--- START OF PASSAGE TO READ ---
Petitioner does not argue that it is entitled to a minority interest discount, since it owns all of the stock of both companies. Nevertheless, petitioner indirectly seeks to obtain a minority interest discount by analogizing R.B. Davis and Jephson Finance to publicly traded closed-end investment companies. We agree that in many respects R.B. Davis and Jephson Finance are comparable to closed-end investment companies. Also, we recognize that stock in closed-end investment companies often sells for less than net asset value. However, an investor in a closed-end investment company has little or no say in the selection of the company's investment advisor or the company's portfolio and cannot easily force the liquidation of the company. Petitioner did not present any evidence of sales of controlling interests in closed-end investment companies. The sale of a controlling interest in a closed-end investment company might well command a premium, rather than be subject to discount. In any event, we find inapposite petitioner's comparison of the sale of 100 percent interests in R.B. Davis and Jephson Finance to sales of minority interests in publicly traded closed-end investment companies.

Petitioner next argues that a discount for nonmarketability is warranted. Petitioner contends that marketable securities and cash, when held in corporate solution, are not readily marketable. This argument ignores the fact that complete ownership of each corporation enables petitioner to obtain, at any time, direct ownership of the corporate assets either through a partial or complete liquidation or through a dividend in kind.
--- END OF PASSAGE TO READ ---
--- START OF ENTRIES ---
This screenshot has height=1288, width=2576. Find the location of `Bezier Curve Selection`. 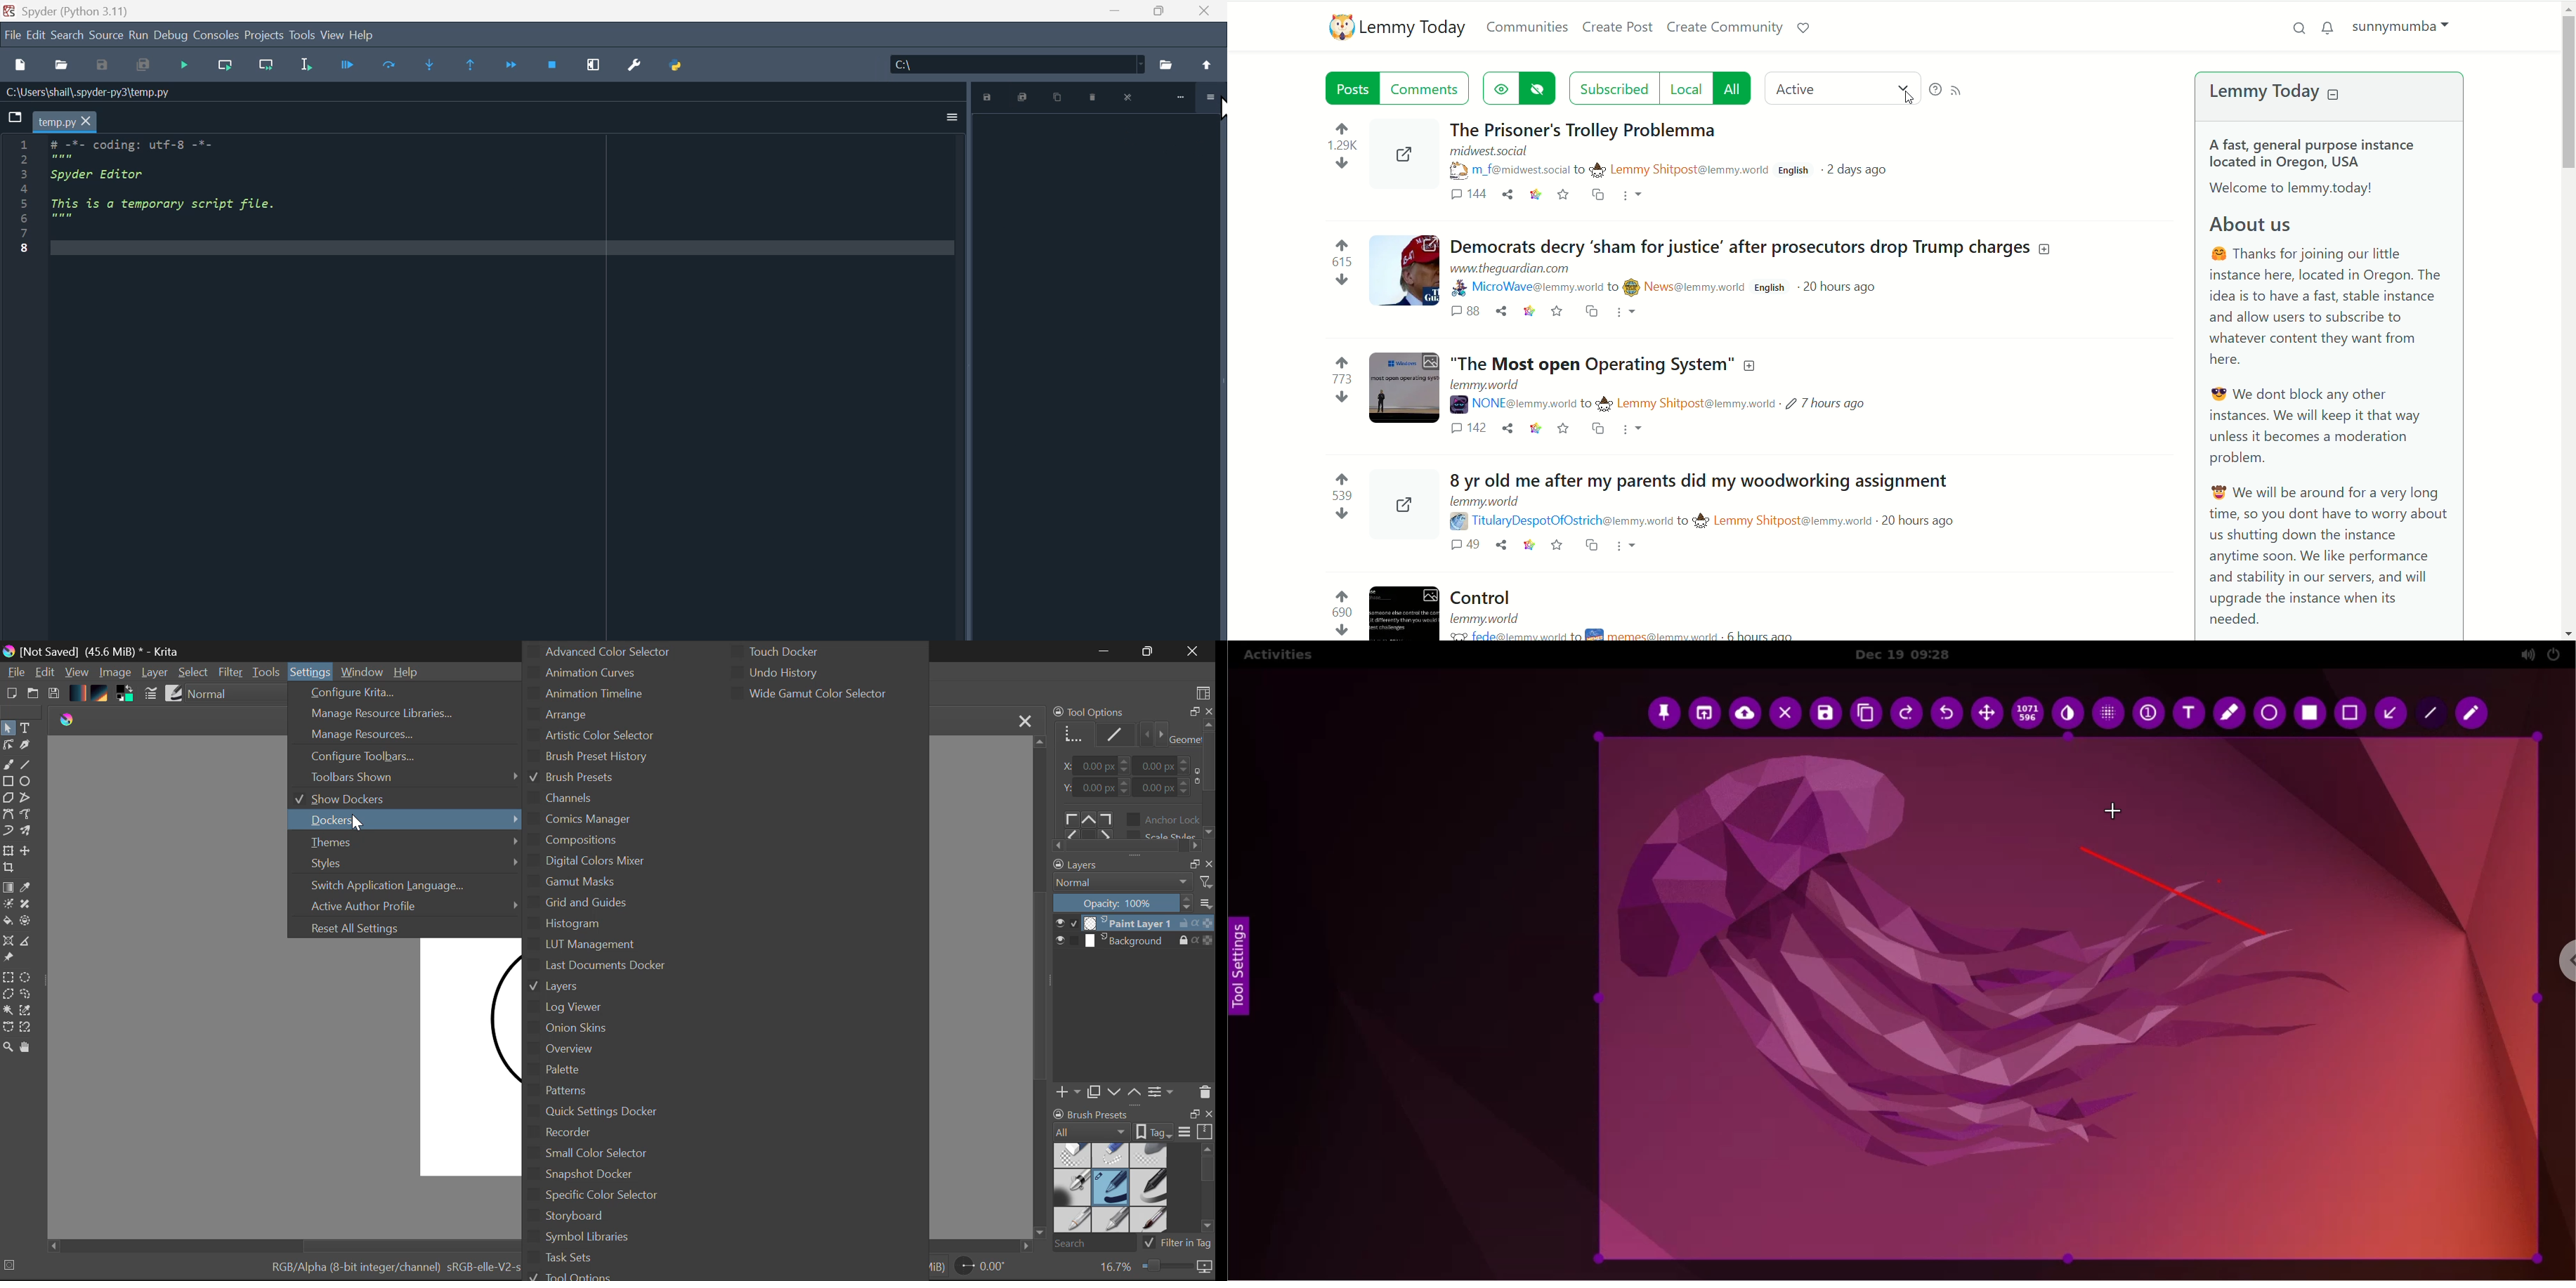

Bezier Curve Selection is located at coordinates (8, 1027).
--- END OF ENTRIES ---
--- START OF ENTRIES ---
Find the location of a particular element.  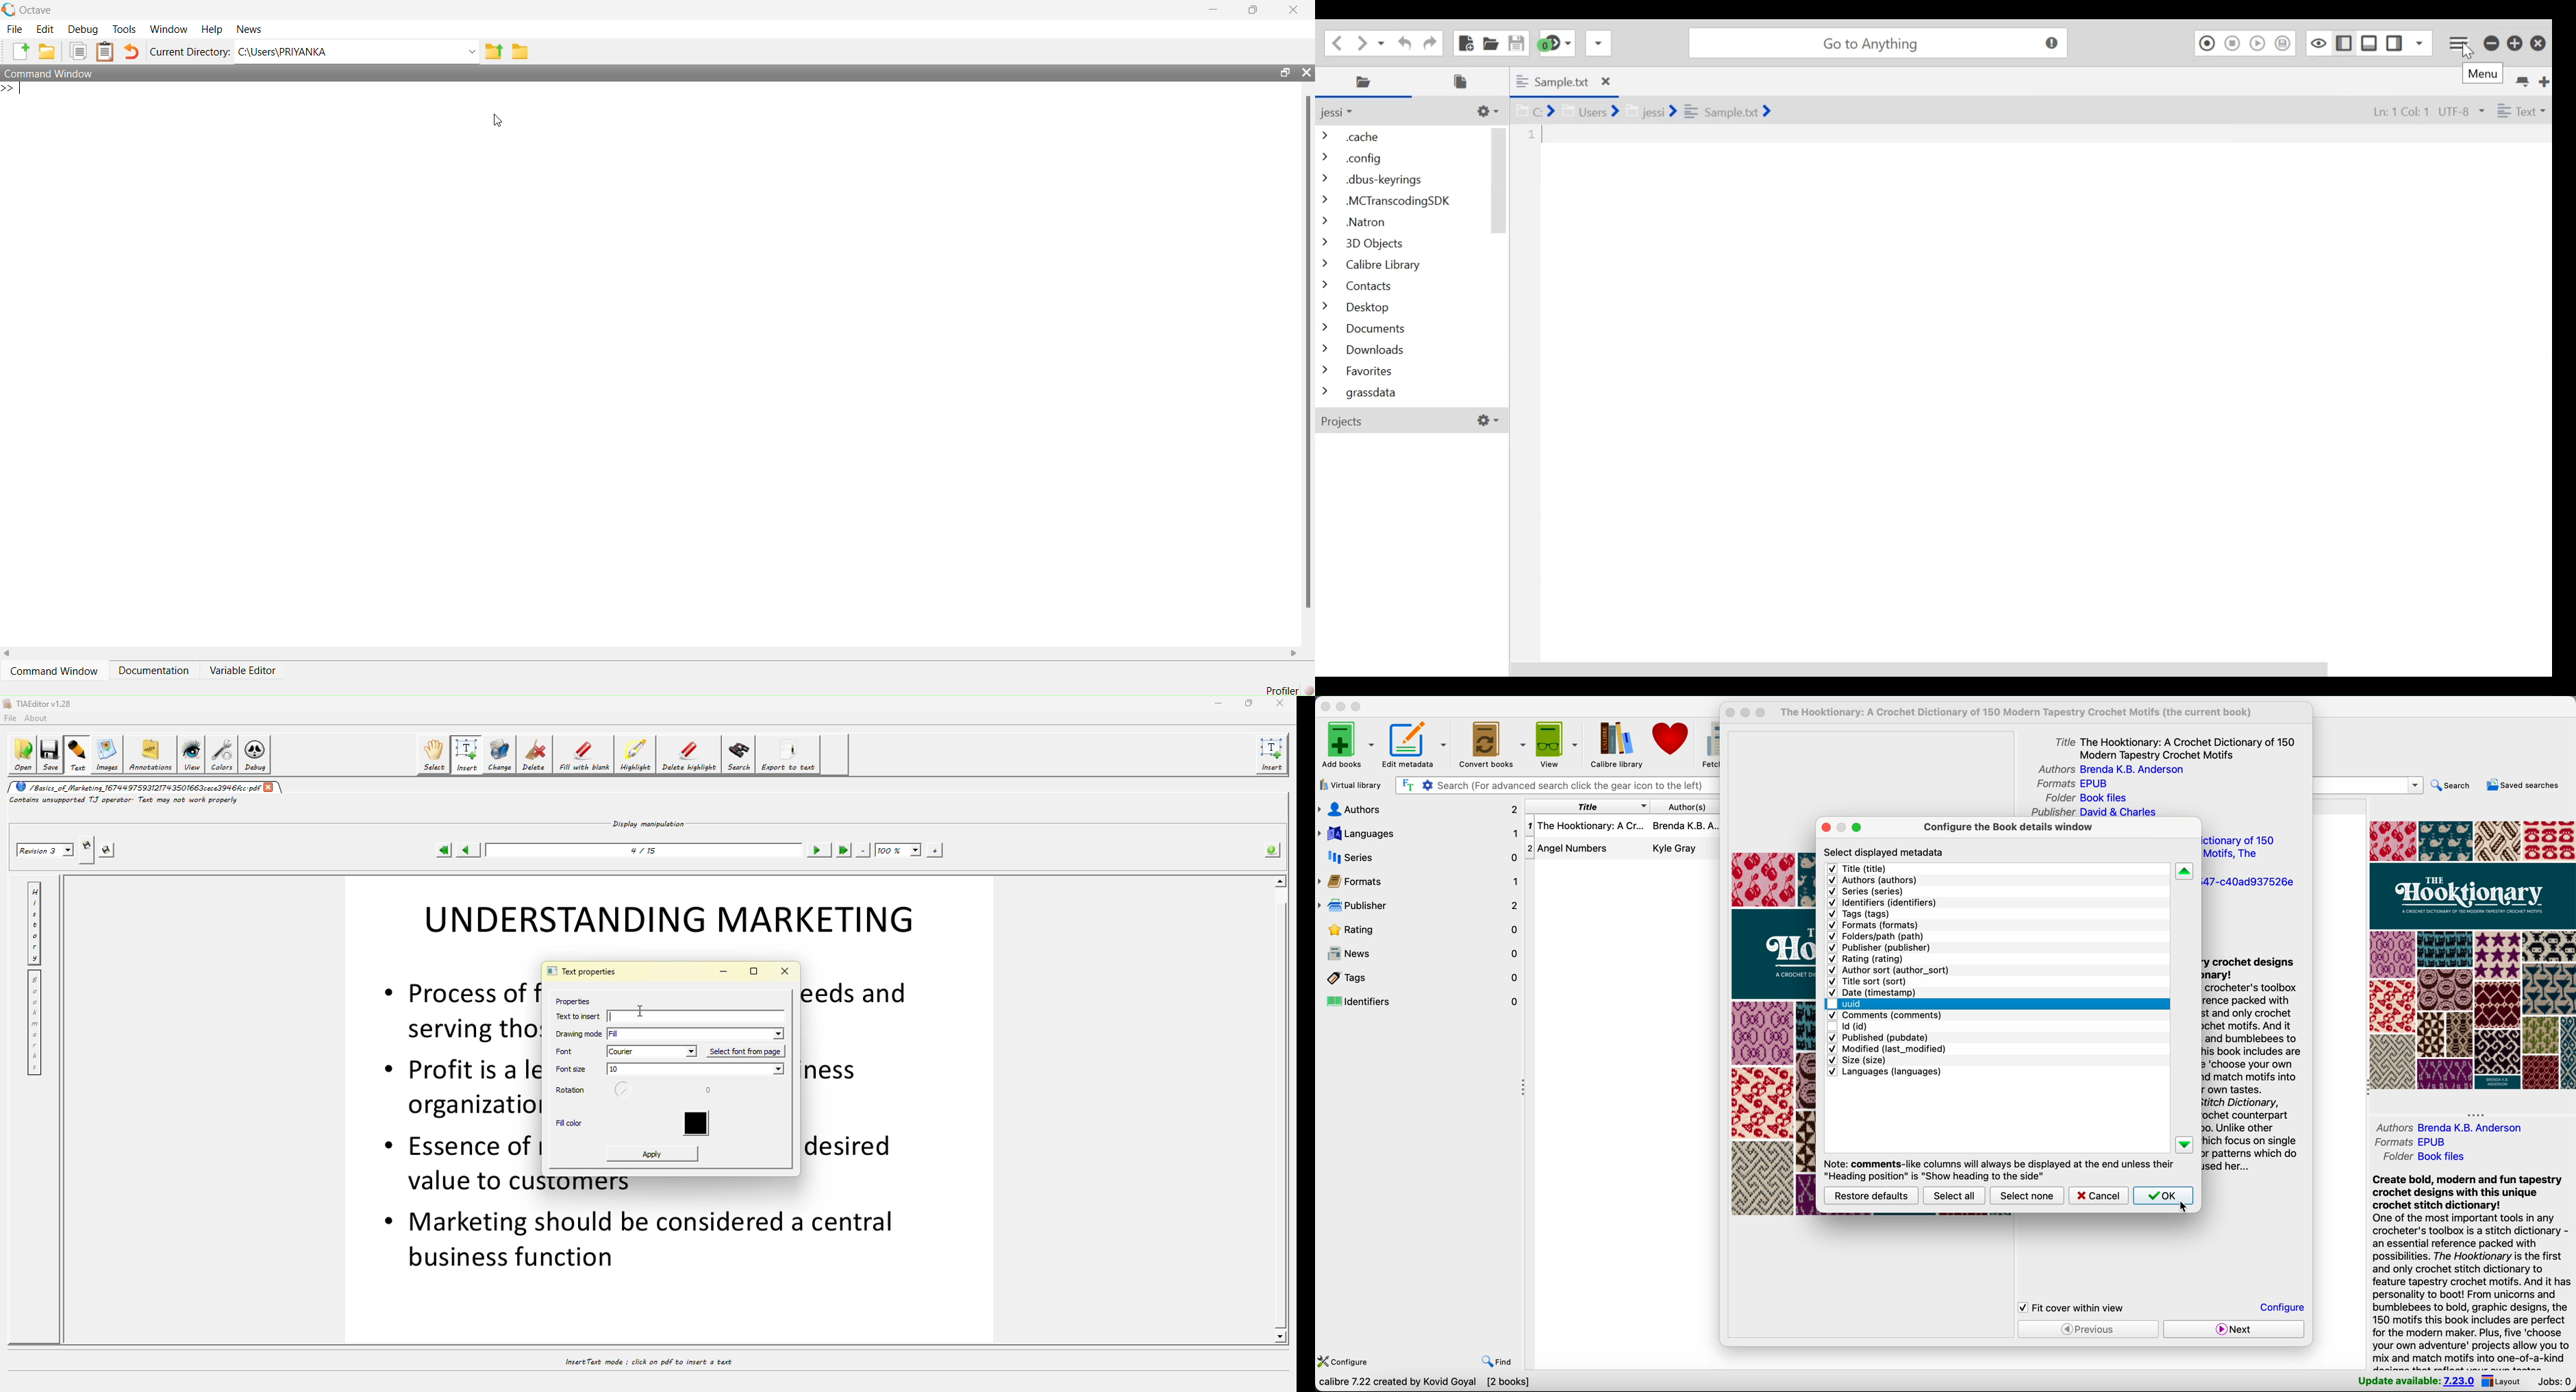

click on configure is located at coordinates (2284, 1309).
--- END OF ENTRIES ---
* TASKS AND EXERCISES:
a. In the passage on valuation discounts, why does petitioner not argue that it is entitled to a minority interest discount?
b. Transcribe the passage on valuation discounts from "Petitioner next argues" up to and including "dividend in kind.".
The entries are drawn from a separate source unrelated to the text.

* PER-TASK ANSWERS:
a. It owns all of the stock of both companies.

b.
Petitioner next argues that a discount for nonmarketability is warranted. Petitioner contends that marketable securities and cash, when held in corporate solution, are not readily marketable. This argument ignores the fact that complete ownership of each corporation enables petitioner to obtain, at any time, direct ownership of the corporate assets either through a partial or complete liquidation or through a dividend in kind.